In the style of NPR’s Sandwich Mondays, we top off every week at the Morphology Games headquarters with a few rousing rounds of our board game choice-of-the-week. Being in the business of board game design, this is our play–ahem, research time.
[No guest players this week--just me (Matea), Melanie and Marvin.]
For a game that appears on first glance to be a glorified version of slapjack, this took us a surprisingly long time to get the hang of.
We’ll start you off with a key bit of knowledge: colors are not the same as shapes. (A shocker, we know.)
This is important to remember because in Jungle Speed, you’re looking for cards with either matching shapes or matching colors. When two matching shape or matching color cards are face-up at the same time, a duel is triggered. (A duel is a race for the totem pole. Depending on how far away you put the totem pole, this could get tiring. Standard play places it right on the table.)
But if (as we did) you wait for cards to match in both shape AND color, you’ll be surprisingly unblooded by the end of the game: exact matches don’t exist. That’s the point. As we figured out after about four botched rounds.(Designed for ages 7 to 20, and 23 and up.)

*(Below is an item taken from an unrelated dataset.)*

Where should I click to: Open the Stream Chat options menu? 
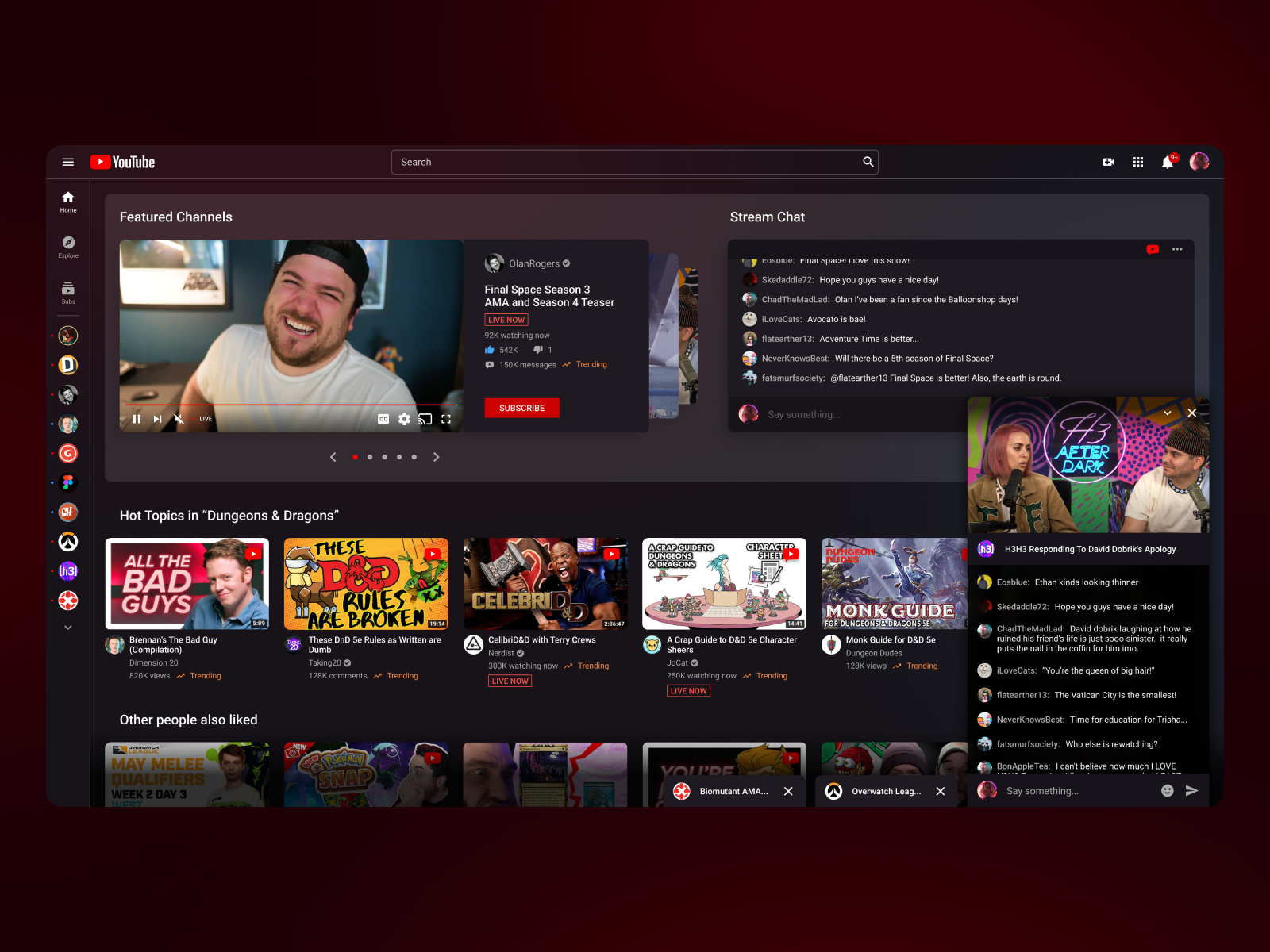pyautogui.click(x=1177, y=249)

This game taxes your brain in unexpected ways. Not only must you make distinctions between minutely different shapes, if you play with only two people you must think of your left hand and your right hand as different players—so if your left hand gets involved in a duel, only that hand can reach for the totem. We don’t know about you, but we haven’t had a lot of practice thinking of ourselves as two people. It’s an interesting exercise in ambidexterity.
Melanie: I’m really glad we decided not to tell anyone how long it took us to figure this game out.
Matea: [As left hand is crowned winner] I’ve never been so proud of my left side.
Marvin: A Marvin-totem pole for my front yard IS a brilliant idea!
[The verdict: Our own slowness aside, this is an addicting game of quick reactions. We’ve never been huge fans of Slapjack, but after playing Jungle Speed through correctly it feels like a truly separate entity, especially given the added challenge of complex shape recognition. There’s also something really satisfying about grabbing that totem pole first (but also something a little bittersweet about having to give it back every round).]